15-17Let the peace of Christ keep you in tune with each other, in step with each other. None of this going off and doing your own thing. And cultivate thankfulness. Let the Word of Christ—the Message—have the run of the house. Give it plenty of room in your lives. Instruct and direct one another using good common sense. And sing, sing your hearts out to God! Let every detail in your lives—words, actions, whatever—be done in the name of the Master, Jesus, thanking God the Father every step of the way.”
This passage has humble me and changed my heart. I hope it has the same effect on you!
Let the Word of Christ have the run of the house!
Short and Sweet
This week I’ve learned the importance of being still and spending time alone with God. There have been more moments in these past two weeks, then I can ever remember, where I was so frustrated or stressed that I literally couldn’t do anything. I’m very laid back so I don’t usually stress or if I do it’s not much. However, I’ve learned that instead of getting stressed out externally, I just shut down and can’t get anything done and then I get aggravated because I don’t know what to do to be able to get stuff done.

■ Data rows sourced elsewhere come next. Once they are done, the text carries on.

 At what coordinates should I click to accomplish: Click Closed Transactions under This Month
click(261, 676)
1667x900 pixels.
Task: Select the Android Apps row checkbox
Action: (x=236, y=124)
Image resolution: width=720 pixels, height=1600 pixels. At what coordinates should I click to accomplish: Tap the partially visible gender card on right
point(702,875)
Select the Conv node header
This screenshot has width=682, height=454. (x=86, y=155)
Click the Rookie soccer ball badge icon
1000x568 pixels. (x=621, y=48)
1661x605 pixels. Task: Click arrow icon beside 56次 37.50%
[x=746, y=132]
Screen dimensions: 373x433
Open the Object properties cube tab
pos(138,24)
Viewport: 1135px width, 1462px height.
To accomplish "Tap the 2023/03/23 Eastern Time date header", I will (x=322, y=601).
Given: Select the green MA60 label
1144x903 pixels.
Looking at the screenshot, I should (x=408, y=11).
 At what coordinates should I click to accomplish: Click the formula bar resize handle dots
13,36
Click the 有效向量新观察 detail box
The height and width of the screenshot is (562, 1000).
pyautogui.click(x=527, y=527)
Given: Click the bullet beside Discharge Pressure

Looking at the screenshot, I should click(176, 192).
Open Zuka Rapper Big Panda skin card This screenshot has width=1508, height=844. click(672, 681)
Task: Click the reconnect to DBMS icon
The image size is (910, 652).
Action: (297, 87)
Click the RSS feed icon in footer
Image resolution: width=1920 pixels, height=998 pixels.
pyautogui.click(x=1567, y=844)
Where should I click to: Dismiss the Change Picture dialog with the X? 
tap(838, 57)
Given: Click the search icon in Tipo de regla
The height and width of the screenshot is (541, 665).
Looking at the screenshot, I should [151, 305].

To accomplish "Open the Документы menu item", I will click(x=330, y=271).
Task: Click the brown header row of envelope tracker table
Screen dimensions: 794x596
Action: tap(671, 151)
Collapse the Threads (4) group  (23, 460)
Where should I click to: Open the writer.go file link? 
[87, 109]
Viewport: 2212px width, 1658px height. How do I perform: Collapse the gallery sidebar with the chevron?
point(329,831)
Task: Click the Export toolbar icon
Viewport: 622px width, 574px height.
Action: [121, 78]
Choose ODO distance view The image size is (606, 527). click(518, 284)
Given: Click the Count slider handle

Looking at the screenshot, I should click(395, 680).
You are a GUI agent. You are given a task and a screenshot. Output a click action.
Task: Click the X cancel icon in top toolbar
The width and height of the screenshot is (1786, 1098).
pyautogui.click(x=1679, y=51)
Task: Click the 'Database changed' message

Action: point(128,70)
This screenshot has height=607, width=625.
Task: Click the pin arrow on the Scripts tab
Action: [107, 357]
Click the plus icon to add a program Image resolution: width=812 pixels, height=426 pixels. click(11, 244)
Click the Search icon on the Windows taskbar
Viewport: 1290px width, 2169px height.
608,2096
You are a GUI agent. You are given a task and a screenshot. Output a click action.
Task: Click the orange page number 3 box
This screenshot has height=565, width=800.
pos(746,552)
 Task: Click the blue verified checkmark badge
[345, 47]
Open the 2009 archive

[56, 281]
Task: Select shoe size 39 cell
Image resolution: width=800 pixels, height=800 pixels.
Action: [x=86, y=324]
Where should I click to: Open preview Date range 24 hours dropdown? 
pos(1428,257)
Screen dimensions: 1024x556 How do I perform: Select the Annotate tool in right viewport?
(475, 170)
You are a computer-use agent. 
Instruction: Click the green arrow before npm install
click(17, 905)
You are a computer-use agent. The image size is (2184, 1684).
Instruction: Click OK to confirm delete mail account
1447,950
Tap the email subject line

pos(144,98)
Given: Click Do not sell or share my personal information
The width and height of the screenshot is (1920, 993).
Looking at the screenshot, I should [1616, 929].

I’ve been praying for Christ to make me broken and fully reliant on him. I think that this has been how he’s been doing that. Last night I was so close to being finished but I just could not figure out what to do or how to do it and I was in rare form because I was so frustrated, you can ask Shannon or my mom if you don’t believe me. My mom told me that maybe even if I had already had my quiet time, which I had, that I should take some time to just be still and pray. Since I wasn’t getting anything done, I took her advice. As I sat on my floor, I prayed and asked Christ to give me motivation to be able to finish and to give me peace and make me calm. Not even ten minutes later, I was finally working and getting everything finished. It’s funny how stubborn and set in my ways I am, that God has to almost push me to the edge so that I remember that I can’t do it on my own.